The Kremlin responded with charges of embezzlement, and a Russian court handed down a guilty verdict and placed him under house arrest. The government has also blocked his blog inside the country. But he remains inspiringly defiant: He cut off his electronic bracelet, posted a photo of it, and went out to buy milk. Navalny has filed a complaint about the convictions in the European Court of Human Rights. The court has given Russian officials a deadline of Feb. 13 to respond, according to RIA Novosti.

While the crash in oil prices has weakened Putin, Russia still has $380 billion in currency reserves, according to some estimates, enough to shore up continued support from pensioners and middle-class apparatchiks on a state payroll. But for many Russians, Navalny is a symbol of hope: an outspoken critic of corruption in the Russian government, where many officials amassed personal fortunes during the oil and gas boom.

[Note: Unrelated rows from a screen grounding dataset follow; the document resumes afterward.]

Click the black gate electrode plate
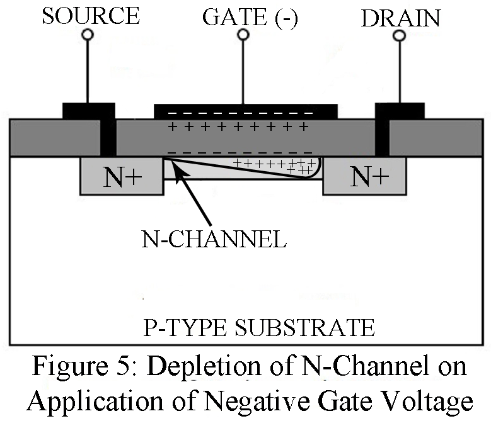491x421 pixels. pyautogui.click(x=246, y=111)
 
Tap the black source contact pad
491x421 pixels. pyautogui.click(x=89, y=111)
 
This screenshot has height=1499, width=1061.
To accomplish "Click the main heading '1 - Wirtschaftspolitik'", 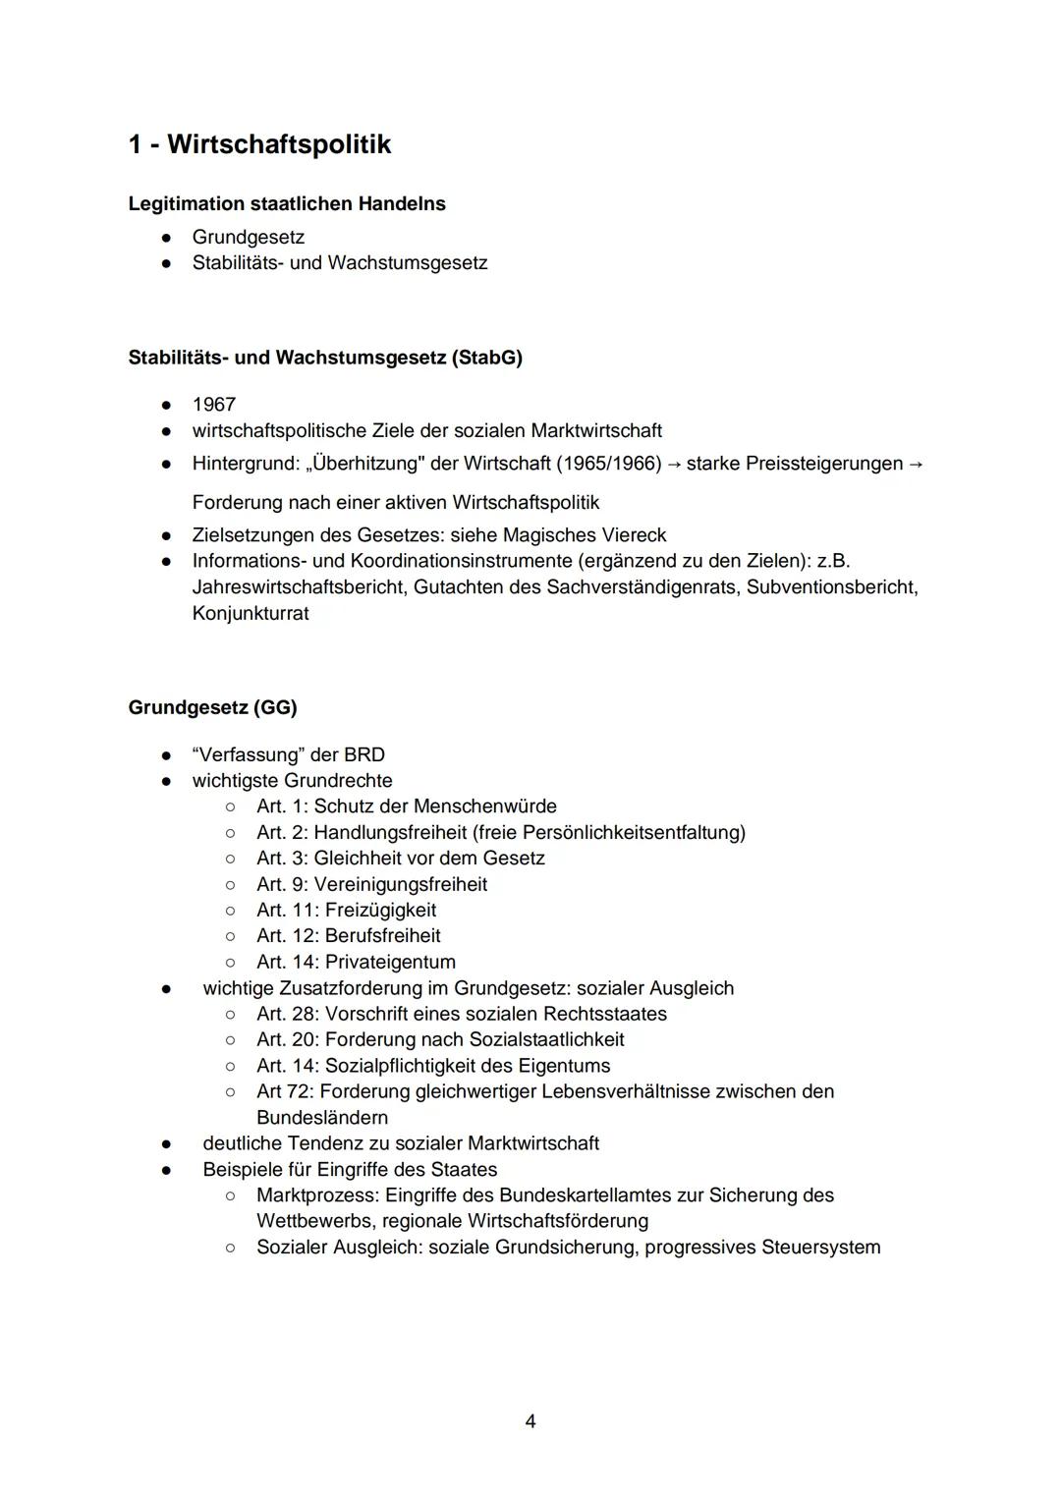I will [259, 144].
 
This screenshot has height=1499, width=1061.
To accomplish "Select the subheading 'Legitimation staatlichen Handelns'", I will [287, 204].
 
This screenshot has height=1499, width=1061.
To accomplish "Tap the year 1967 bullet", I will [214, 405].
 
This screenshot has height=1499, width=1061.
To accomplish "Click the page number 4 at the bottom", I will [530, 1421].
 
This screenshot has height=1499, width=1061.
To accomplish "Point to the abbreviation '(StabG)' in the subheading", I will [487, 358].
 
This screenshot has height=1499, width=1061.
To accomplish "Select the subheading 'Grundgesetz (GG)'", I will [212, 707].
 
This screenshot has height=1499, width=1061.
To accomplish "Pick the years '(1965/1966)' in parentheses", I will [608, 463].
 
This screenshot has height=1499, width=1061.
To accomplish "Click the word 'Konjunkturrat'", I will [251, 613].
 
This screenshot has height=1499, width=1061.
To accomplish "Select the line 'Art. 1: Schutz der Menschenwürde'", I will [407, 806].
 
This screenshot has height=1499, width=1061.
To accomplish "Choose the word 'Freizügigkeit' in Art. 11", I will [380, 911].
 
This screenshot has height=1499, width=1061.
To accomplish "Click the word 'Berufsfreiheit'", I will [382, 936].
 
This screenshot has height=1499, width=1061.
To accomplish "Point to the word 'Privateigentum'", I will [390, 963].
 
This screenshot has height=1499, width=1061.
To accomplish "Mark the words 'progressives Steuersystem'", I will [762, 1248].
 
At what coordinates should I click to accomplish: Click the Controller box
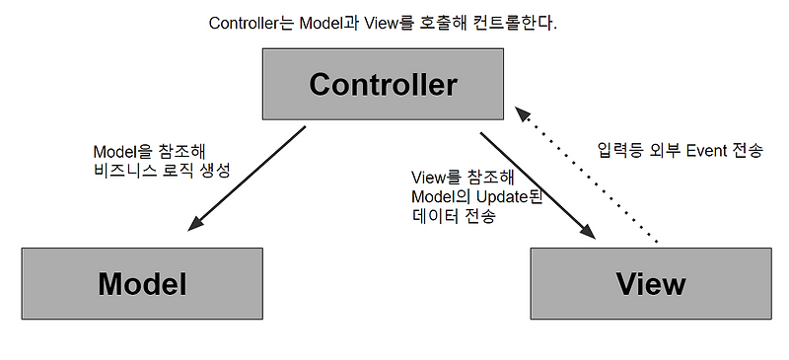point(383,85)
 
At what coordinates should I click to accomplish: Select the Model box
point(142,284)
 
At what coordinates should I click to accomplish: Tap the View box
point(650,284)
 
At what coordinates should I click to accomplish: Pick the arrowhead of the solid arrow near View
point(589,233)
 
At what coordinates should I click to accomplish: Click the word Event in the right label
point(698,151)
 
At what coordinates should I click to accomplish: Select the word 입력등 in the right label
point(619,151)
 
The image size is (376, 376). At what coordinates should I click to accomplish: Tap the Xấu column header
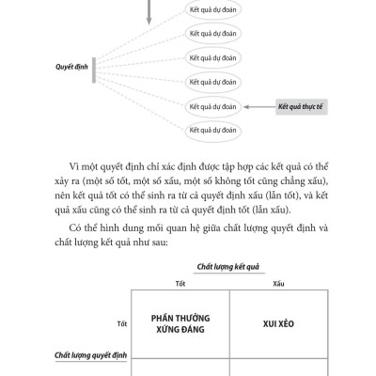pos(278,282)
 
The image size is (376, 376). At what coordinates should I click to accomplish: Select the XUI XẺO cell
pos(278,322)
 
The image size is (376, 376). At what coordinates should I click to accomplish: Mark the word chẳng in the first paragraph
pos(290,178)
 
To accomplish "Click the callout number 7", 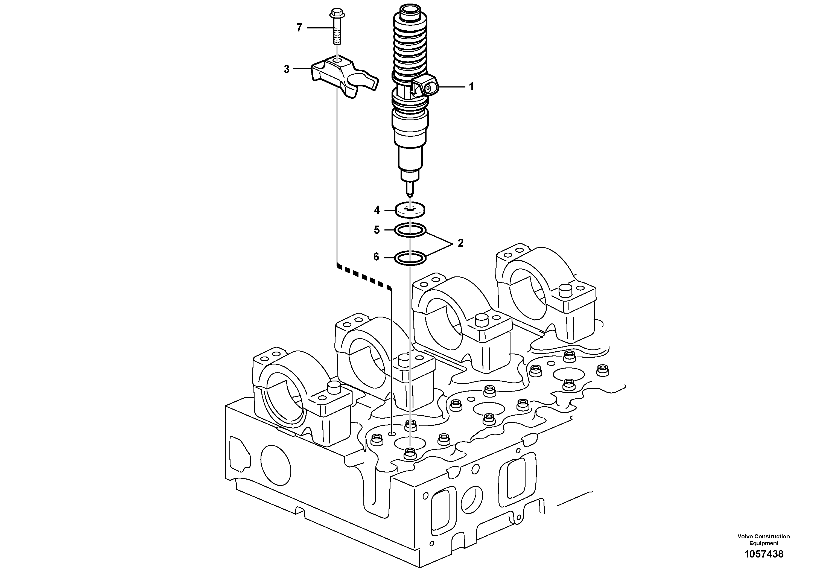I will coord(299,28).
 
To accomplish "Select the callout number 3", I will coord(287,69).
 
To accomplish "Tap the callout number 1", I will coord(471,86).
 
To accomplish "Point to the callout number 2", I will coord(460,243).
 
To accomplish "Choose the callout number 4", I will coord(377,210).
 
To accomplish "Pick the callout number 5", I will coord(377,230).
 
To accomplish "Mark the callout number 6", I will coord(376,257).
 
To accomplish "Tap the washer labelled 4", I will coord(410,211).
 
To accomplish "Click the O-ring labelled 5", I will coord(410,231).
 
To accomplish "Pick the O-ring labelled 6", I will coord(410,258).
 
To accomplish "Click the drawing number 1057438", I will coord(764,554).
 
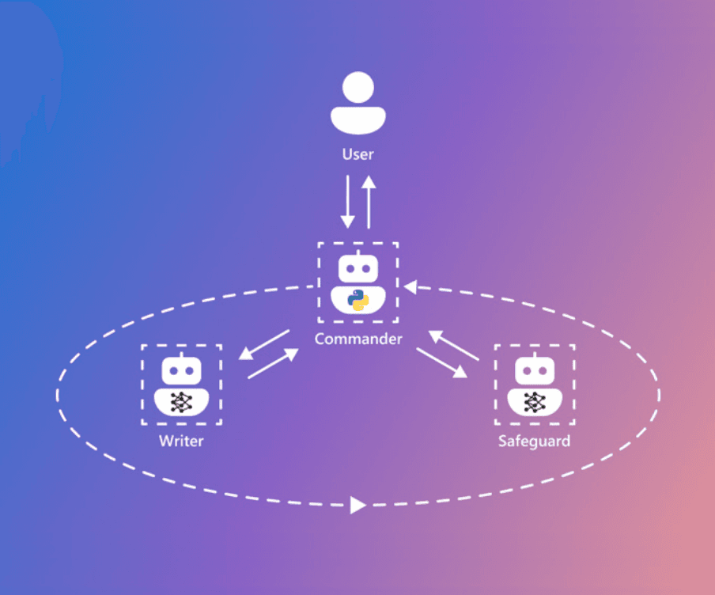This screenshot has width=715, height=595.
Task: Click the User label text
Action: tap(358, 153)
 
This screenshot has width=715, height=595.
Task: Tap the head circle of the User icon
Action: tap(358, 86)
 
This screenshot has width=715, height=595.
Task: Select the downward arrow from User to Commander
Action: tap(346, 203)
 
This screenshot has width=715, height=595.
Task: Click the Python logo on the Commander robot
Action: tap(358, 301)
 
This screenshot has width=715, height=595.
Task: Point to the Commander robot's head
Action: tap(358, 269)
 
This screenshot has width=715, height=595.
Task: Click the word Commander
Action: tap(358, 339)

He is also a nationalist, representing ethnic Russians who are unsettled by an influx of immigrants from regions that were part of the old Soviet Union.

In 2013, Senator Robert Menendez, then chairman of the Senate Foreign Relations Committee, condemned Navalny’s sentencing, saying, “The Russian government must reverse course and end this assault on people’s freedoms and right to political expression. It can begin by freeing Alexei Navalny.” Now, a GOP-led committee has a chance to push the issue even further. Senator Bob Corker, the newly elected chair of the committee, should take up Navalny’s case. While it remains to be seen whether Alexei Navalny becomes a transformative figure like activists Andrei Sakharov and Yelena Bonner, he should not have to press his cause in isolation.